Matt Cashore / IrishIllustrated.com

Irish Notes: Points Aplenty

Notre Dame head coach Brian Kelly discusses the lack of offensive balance, the lack of defense (nationally) and increased opportunities for his young roster.

ONE DIMENSION? ONE REALLY GOOD DIMENSION…

“Do you want lobster, or do you want steak?”

Either choice seems fine, right? But what if you want both?

Well if you do, you’re probably a football fan or member of the media, so says Irish head coach Brian Kelly -- just not directly.

“We're averaging 500 yards a game and 40 points a game,” said Kelly after multiple questions regarding early-season inefficiencies in his offense’s running game. “I don't know how to answer the question other than it's a give and take for our offense based upon how teams are playing us.

“If I was to stand here in front of you at the start of the season and say ‘Hey, we're going into the fifth game and averaging 40 points a game, I probably would take it. And 500 yards in offense.”

Those yards and those points have come largely as a result of the arm (and certainly the arm and legs) of quarterback DeShone Kizer:

  • 66 passing first downs vs. 38 rushing
  • 14 of the team’s 25 touchdowns are due to Kizer passes while six of the 11 rushing scores are thanks to his ability to tuck and run
  • A passing yardage total (1,639) that will likely double up the rushing complement currently accrued (838) by the end of Game Six against North Carolina State.
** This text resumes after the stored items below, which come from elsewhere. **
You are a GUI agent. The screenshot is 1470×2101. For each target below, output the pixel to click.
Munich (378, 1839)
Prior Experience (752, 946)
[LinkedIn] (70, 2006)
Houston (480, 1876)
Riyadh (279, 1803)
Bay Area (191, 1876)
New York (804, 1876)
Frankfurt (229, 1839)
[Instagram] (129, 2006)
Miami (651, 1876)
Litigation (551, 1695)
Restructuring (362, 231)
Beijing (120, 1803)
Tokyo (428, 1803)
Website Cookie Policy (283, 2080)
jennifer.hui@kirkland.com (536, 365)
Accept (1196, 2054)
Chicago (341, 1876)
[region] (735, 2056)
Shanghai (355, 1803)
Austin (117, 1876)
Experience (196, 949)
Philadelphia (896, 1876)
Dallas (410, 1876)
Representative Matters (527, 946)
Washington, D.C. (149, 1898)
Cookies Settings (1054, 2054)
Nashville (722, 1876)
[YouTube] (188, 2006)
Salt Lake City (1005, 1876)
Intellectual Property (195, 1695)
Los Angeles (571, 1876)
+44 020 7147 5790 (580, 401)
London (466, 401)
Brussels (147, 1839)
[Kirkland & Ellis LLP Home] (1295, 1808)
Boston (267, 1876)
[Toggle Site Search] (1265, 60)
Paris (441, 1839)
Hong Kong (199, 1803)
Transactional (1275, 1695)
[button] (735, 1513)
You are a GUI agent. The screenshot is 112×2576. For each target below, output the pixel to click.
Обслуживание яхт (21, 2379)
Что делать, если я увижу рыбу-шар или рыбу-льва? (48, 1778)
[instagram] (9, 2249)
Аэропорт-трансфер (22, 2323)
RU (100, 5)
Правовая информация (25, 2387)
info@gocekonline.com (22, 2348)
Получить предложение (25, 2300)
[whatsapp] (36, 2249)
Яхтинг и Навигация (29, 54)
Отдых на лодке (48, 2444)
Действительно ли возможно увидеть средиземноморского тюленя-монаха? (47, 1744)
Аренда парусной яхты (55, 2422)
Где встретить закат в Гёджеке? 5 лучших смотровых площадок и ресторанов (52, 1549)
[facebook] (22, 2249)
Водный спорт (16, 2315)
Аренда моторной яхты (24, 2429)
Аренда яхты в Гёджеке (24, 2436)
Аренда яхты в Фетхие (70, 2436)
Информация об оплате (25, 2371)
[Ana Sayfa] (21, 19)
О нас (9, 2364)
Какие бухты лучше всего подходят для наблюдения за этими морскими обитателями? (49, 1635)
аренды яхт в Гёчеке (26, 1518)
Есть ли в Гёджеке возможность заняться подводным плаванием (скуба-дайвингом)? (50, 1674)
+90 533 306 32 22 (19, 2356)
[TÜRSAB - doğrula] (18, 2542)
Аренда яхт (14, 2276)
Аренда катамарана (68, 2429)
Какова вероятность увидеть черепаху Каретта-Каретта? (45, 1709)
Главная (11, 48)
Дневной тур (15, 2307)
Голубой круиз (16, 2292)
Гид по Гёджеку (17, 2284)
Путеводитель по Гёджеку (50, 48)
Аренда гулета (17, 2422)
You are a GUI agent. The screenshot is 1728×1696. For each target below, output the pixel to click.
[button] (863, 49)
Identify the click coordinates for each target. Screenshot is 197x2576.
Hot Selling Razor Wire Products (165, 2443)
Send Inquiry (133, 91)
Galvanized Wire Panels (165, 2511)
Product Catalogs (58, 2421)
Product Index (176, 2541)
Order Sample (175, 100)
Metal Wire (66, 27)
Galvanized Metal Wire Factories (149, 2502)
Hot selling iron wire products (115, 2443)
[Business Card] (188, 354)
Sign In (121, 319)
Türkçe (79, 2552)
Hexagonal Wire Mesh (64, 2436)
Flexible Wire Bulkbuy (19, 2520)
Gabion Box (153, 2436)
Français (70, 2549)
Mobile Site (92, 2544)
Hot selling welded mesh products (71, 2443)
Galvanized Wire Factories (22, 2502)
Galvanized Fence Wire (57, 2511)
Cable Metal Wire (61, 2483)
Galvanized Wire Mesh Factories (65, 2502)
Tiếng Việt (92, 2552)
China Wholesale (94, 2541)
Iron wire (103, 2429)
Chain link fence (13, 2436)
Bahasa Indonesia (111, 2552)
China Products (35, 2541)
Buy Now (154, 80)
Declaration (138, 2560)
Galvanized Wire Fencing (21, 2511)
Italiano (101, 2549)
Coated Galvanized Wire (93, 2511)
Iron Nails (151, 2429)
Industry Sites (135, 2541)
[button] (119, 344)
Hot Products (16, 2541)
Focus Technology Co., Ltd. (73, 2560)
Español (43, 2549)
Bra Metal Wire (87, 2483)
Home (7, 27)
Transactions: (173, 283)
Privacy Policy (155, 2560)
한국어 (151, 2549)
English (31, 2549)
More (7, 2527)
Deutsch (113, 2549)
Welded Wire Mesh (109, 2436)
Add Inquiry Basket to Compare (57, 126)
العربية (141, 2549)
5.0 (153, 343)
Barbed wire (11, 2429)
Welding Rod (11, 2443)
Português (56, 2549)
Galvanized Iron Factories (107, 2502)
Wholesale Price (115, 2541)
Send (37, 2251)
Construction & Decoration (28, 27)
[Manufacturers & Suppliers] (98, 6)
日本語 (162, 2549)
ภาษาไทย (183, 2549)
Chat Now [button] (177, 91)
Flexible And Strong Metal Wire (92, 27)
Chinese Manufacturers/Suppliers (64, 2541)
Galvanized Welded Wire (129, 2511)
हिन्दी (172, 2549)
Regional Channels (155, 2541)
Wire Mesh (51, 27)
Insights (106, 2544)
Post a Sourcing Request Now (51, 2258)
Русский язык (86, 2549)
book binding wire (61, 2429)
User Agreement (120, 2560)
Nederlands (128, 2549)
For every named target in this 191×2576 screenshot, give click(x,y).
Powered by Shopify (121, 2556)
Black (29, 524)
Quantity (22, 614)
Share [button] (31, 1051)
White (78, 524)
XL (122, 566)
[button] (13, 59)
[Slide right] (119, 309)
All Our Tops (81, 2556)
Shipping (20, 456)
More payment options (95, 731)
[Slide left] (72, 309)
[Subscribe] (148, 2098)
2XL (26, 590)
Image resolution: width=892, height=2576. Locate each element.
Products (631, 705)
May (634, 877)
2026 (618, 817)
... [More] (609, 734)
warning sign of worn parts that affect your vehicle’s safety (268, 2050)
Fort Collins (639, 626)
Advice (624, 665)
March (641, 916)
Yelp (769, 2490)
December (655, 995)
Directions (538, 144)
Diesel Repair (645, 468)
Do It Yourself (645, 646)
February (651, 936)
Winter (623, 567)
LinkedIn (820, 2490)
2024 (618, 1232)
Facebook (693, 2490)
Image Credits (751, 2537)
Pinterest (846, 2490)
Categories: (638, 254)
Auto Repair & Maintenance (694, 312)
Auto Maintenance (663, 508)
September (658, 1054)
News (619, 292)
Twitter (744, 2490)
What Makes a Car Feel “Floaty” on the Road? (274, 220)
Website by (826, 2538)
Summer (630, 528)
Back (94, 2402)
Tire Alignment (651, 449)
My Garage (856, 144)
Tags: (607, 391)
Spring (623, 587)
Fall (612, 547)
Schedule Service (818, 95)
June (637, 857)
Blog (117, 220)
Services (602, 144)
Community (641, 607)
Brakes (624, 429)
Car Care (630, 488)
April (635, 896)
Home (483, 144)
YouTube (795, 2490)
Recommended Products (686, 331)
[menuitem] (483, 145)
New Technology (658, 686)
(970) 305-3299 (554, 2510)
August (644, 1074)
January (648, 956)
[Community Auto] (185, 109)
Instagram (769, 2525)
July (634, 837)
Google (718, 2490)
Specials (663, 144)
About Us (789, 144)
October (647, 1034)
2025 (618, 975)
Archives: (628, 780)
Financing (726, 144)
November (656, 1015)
Still, Kelly shot down the media-driven notion that the running game is struggling.

“I don't know that we see it the same way,” he said. “I think we throw it very, very well. I've always wanted to throw it equally as well as running it, and if you let us throw the football all over the field we're going to throw it and we won't run it as much.

“Are there things we can get better at in the running game? Absolutely. But we've been afforded the opportunity to throw the ball around the field. Teams have wanted to pressure our run game and I think a lot of that has been look at all these young receivers they have (saying) ‘Let's challenge them’ and teams have, and we've been up to the challenge.

“If they want to keep doing that we have to keep proving that we can throw the football, and I think you'll see that running game come back into more balance.”

Kelly offered that one notable fourth down rushing failure Saturday was due in large part to an ill-advised decision to cut-back into traffic rather than sprint with the football to the vacated left side as designed – for a would-be fourth-down touchdown.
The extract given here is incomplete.